Approximately 1.3% of all school-age children ages 6 to 21 who received special education services during the 1996-97 school year were in the category of hearing-impaired (National Center for Education Statistics, 1999). The 25th Annual Report to Congress in 2005 on the Implementation of the Individuals with Disabilities Education Act (IDEA) provides the most recent update on numbers of children with hearing loss receiving education services. This report indicates that 7,475 children 3 ages to 5 received services under IDEA and 71,821 children ages 6 to 21 were served in school year 2001. In this group of children ages 6 to 21, 60,146 with hearing loss were educated in local schools in 2001. With respect to education placement, 29,998 children spent less than 21% of time outside the regular class, 14,186 children spent between 21% and 60% of time outside the regular class, and 15,962 children spent more than 60% of time outside the regular class. There were 5,873 children in public residential locations and 391 in private residential facilities. This data validates that Deaf children receive their education in public schools (Moores, 2001).
A cochlear implant is a small electronic device that works by providing direct electrical stimulation to the auditory nerve, bypassing the usual transducer cells that are absent or not functioning in the cochlea. Implants are multi-electrode arrays that provide a number of independent channels of stimulation. A cochlear implant is a surgical procedure.

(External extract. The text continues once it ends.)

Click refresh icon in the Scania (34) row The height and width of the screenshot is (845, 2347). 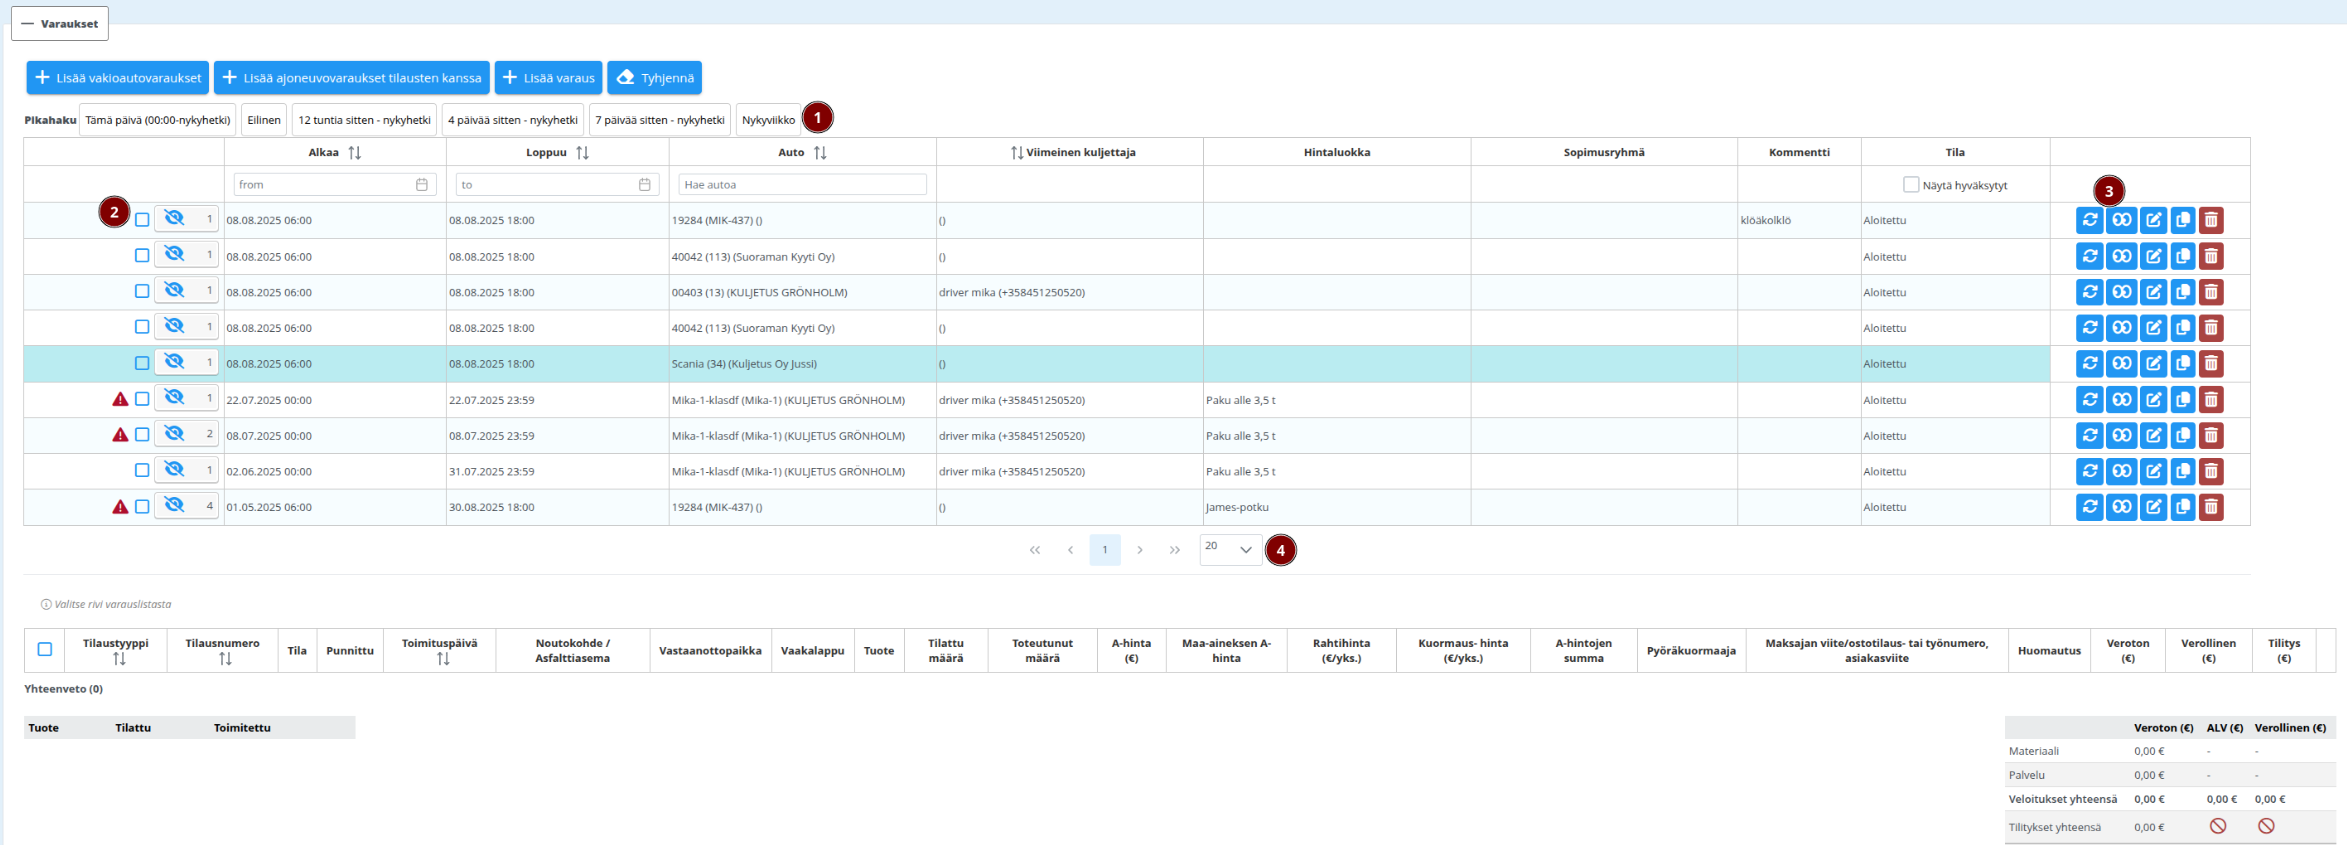pos(2089,364)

The current generation of intro-cochlear, multi-channel implants with spectrally based speech processors provides a substantial improvement over the previous generation of devices. Children at least 2 years old and adults with profound deafness are candidates for implantation. The greatest benefits have occurred in post-lingual deaf adults whereas cochlear implants in pre-lingually deaf adults have provided more limited improvement in speech perception, although offering important environmental sound awareness. In children, gradual steady improvement in speech perception, speech production, and language has occurred.
For children, cochlear implants coupled with intensive post-implantation therapy can help young children to acquire speech, language, developmental, and social skills. Cochlear implants are still controversial and the Deaf community views deafness as a cultural component, not a disability. In addition, there are concerns about the use of implants during physical activity (Dummer & Ellis, 2003), including sports equipment that may interfere with operation and behind-the-ear transmitters that may fall off during activity.

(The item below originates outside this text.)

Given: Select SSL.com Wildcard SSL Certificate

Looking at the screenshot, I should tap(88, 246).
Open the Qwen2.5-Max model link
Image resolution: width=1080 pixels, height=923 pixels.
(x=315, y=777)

Communication Skills of Parents
More than 90% of Deaf children have hearing parents and of the children in educational programs for the Deaf, only 4% to 6% have Deaf parents (Regional and National Summary Report, 2001). There is evidence that Deaf children of Deaf parents have better academic, linguistic and social characteristics than Deaf children of hearing parents. This finding is based on Deaf parents having superior sign-language skills and more effective overall communication strategies than those exhibited by hearing parents. Liberman, Volding, and Winnick (2004) found no difference between motor development of children with Deaf parents and those with hearing parents. One critical area of communication relates to family medical history. Enhanced communication will provide health benefits for Deaf children. Families should be encouraged to discuss health issues and devise appropriate preventive health strategies based on medical history.